+ inedible
Aseroe Rubra: The Ultimate Mushroom Guide
About The Aseroe Rubra Mushroom
This awesome mushroom appears in tropical and subtropical areas. In the United States it is common in Hawaii and in the southeastern states, where it has been introduced. It features a central column that is topped by an array of short, doubled tentacles.
This weird and smelly fungus attracts flies and other insects to help them spread their spores.
This mushroom produces a dark brown to black slime containing spores on its surface, which has an intense smell of rotting meat or sewage. There are many differently shaped species, but all are readily recognizable by the smell of the spore slime.
Aseroe Rubra recycles nutrients and loves mulch.
Other names: Space Alien Fungus, Anemone Stinkhorn, Sea Anemone Fungus, Starfish Fungus.
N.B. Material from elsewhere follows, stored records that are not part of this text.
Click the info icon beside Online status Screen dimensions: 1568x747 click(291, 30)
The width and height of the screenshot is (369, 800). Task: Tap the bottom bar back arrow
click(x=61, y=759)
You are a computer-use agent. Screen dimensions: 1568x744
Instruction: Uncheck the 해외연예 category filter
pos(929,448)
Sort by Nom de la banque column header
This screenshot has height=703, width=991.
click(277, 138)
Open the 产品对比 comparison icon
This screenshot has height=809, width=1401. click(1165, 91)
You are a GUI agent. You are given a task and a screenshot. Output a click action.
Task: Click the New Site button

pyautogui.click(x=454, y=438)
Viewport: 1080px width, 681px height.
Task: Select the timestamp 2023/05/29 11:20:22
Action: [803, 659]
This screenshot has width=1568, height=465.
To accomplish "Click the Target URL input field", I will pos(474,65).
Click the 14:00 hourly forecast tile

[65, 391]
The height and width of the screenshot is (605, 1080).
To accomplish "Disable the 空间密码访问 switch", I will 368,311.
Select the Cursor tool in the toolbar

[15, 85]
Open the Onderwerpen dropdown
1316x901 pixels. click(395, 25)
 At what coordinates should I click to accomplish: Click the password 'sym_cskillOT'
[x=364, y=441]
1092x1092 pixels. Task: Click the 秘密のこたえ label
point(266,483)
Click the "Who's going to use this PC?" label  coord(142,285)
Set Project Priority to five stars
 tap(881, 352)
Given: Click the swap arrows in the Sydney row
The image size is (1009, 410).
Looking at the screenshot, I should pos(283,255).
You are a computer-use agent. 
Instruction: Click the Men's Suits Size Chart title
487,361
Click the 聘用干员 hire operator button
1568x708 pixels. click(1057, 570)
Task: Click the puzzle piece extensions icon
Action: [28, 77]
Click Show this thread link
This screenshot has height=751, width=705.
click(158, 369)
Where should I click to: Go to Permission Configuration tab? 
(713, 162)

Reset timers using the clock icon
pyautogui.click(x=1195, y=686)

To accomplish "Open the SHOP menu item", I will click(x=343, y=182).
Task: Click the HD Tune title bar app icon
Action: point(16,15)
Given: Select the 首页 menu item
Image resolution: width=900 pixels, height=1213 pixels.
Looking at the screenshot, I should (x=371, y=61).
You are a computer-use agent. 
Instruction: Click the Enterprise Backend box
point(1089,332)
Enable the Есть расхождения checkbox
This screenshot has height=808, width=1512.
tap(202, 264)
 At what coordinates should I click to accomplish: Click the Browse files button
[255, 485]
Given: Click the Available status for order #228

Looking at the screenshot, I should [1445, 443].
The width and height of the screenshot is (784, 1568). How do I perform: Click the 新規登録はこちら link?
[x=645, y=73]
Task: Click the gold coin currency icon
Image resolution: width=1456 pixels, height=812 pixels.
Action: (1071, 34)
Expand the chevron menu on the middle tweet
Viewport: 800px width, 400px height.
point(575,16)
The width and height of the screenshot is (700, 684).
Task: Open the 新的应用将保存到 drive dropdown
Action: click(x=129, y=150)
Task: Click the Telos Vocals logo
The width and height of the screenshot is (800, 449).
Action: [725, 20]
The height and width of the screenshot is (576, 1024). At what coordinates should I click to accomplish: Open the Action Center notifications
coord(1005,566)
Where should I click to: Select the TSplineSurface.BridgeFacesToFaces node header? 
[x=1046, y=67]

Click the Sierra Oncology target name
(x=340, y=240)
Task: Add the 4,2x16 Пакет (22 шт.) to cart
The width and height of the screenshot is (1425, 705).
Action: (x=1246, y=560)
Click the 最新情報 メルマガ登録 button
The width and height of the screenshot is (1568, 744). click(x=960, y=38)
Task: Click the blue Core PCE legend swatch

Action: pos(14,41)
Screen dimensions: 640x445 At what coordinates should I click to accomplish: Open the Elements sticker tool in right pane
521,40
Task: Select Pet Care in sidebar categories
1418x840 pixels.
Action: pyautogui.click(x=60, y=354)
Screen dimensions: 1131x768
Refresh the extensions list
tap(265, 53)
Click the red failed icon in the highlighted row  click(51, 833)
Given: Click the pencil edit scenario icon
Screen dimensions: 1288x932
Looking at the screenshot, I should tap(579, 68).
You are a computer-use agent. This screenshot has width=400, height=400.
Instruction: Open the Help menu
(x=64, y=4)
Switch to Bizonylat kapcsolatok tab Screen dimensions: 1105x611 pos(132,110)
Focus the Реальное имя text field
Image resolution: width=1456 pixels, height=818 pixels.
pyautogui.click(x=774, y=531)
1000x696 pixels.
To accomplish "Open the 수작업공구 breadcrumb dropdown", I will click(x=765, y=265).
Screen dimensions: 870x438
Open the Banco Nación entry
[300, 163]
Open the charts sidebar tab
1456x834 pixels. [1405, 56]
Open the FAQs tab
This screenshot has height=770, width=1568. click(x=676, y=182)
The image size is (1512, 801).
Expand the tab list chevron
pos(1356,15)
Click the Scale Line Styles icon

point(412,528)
Aseroe Rubra Identification
Ecology
Saprobic on plant litter and woody debris; growing alone or gregariously; found in woods or, more commonly, in cultivated areas and compost (in gardens, along paths, and so on); appearing year-round; common in Hawaii and frequently found in the southeastern United States; also found in tropical and subtropical areas across the globe (especially Australia, New Zealand, and southern Africa).
Immature Fruiting Body
Like a whitish to brownish "egg" up to about 3 cm high; attached to numerous rhizomorphs; when sliced revealing the stinkhorn-to-be encased in a gelatinous substance.
Mature Fruiting Body
Up to about 8 cm high; stem clearly defined, round in cross-section, with a horizontally furrowed surface, white to pink, red, or orange, encased at the base in a whitish volva; head portion flattened, covered with brown to olive-brown, foul-smelling slime; with 5–7 radiating tentacles that are arranged symmetrically around the edge of the head and measure up to about 4 cm long; tentacles doubled, white to pink, red, or orange.
Microscopic Features
Spores 5–6.5 x 1.5–2 µm; cylindric; smooth; inamyloid; hyaline or yellowish in KOH; walls not cyanophilic. Sphaerocysts in stem subglobose; 20–40 µm wide. Volval hyphae interwoven; 2–7 µm wide; branching; smooth; hyaline in KOH; clamp connections not found.
Similar species
Clathrus archeri lacks a stem and its arms are not bifurcated.
Aseroe Rubra Taxonomy & Etymology
The Starfish Stinkhorn was first recorded by French biologist Jacques Labillardière (1755 - 1834), a member of the D'Entrecasteaux expedition, who collected a specimen in 1792 at Recherche Bay, Southern Tasmania, and published a scientific description of it in 1800, thereby establishing its currently-accepted scientific name Aseroë rubra.
The generic name Aseroe refers to the spore-bearing sticky, smelly brownish gleba and comes from Greek Asē- and -roe, meaning 'disgusting juice'. The specific epithet rubra refers to the color of the arms (tentacles!) of the fungal fruit body; comes from Latin and means red. (Some people refer to this species as the Anemone Stinkhorn, because its red tentacles are reminiscent of certain kinds of Sea Anemones.)